Newly elected Oklahoma state legislator T. Bois Vacar made a name for himself advocating for the worried cows of his state and their increasingly ruminant farmers. “If there’s one thing this pandemic has taught all of us,” he said in a statement to the press, “it’s the importance of cows. Every day, more and more cows and farmers bite their hooves over how they’re going to make ends meet with the price of meat plummeting. At the same time, a lot of city dwellers are worrying about their own issues, whatever those are. Who cares? Well, I have a solution! We have all these nice, gentle cows; why can’t we have a huge cow therapy program?” Vacar declined to state how he would fund the program, suggesting that city dwellers would be responsible for choosing and picking up cows to take home.

Such concerns about economic pitfalls accelerated by the pandemic were echoed by state senator Joe Steely, who narrowly won his seat in the 18th district in Gary, Indiana. As he said in an interview with Iron Nerves Magazine, “We here in Indiana have seen factory after factory leave for China, and we’re sick of it. What, do they not like Indianans? The next time one of those darn metal lords steals one of our dear factories, they are not leaving without us.” Steely’s plan to move the entire population of Indiana to China by stowing away inside of factories and waiting for an enormous crane to arrive was surprisingly popular. Many frustrated workers have already taken to living inside of factories, which local mental health experts applauded, citing crowded living conditions and waiting for the implausible as an effective method of relieving stress.

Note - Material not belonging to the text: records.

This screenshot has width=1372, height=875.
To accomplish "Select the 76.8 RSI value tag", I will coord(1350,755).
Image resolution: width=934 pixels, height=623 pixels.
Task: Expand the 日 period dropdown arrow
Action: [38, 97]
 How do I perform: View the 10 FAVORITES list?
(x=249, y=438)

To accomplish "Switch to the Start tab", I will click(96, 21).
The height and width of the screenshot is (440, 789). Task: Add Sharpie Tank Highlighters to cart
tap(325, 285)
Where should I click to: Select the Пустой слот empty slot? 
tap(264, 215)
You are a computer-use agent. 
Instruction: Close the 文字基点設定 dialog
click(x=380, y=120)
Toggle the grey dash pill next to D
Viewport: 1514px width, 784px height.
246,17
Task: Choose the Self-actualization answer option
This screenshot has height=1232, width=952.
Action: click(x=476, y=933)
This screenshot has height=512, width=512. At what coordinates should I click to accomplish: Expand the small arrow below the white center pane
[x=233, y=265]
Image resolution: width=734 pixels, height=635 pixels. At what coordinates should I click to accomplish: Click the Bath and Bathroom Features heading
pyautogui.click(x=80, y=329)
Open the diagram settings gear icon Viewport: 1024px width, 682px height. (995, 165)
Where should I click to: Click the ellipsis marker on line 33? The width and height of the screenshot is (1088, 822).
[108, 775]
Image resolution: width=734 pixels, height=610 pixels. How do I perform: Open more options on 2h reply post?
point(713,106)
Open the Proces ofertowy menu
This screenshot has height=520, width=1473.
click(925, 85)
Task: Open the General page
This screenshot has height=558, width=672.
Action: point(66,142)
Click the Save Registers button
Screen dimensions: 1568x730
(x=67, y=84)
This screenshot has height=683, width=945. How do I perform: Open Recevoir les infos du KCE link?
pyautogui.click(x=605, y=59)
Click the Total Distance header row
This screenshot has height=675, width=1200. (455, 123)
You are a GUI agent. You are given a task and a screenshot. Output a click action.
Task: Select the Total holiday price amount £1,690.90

Steely also endorsed the COVID-19 recovery plan of Supra Sparadur, who was elected to the Texas state legislature as the first openly boneheaded representative ever. In her acceptance speech before an audience of 80 people in a space the size of an average New York apartment, she described her plan as revolutionary. “For the last nine months, we’ve been hearing all sorts of codswallop about quarantine this and quarantine that. And I say, why is it the sick who should stay home? If you ask me, that’s discriminatory—we should be celebrating those who get COVID-19!” As a way of dealing with the virus, Sparadur suggested parties exclusive to those with the virus, because, as she described, it would “mean bye-bye to COVID tests.” Though she did not answer any questions from reporters about how she would maintain the exclusivity of such events, she dodged the question by talking about her advocacy work for the mentally lazy, who she describes as some of the most oppressed Americans.

Representatives Vacar, Steely, and Sparadur all see themselves in the context of the changing electorate and view the decreasing popularity of common sense as an ideology. “New voters require new sets of policy,” Vacar mentioned. “Even if it sounds ludicrous and catastrophic to almost all other people.” To this end, the three representatives released a policy guidebook, which they called “Politikz 4 Dummys” (before being sued for trademark violation by the popular “For Dummies” book series), and are hoping to sell physical copies to other legislators to fund the election of like-minded candidates in 2022.

Though the political impact of the election of these representatives has yet to be determined, there is only one certainty. Regardless of what you think of these new policy ideas, as representative Steely explained, the growth of idiots is one of the largest—and perhaps one of the most constant—demographic changes our country is currently experiencing.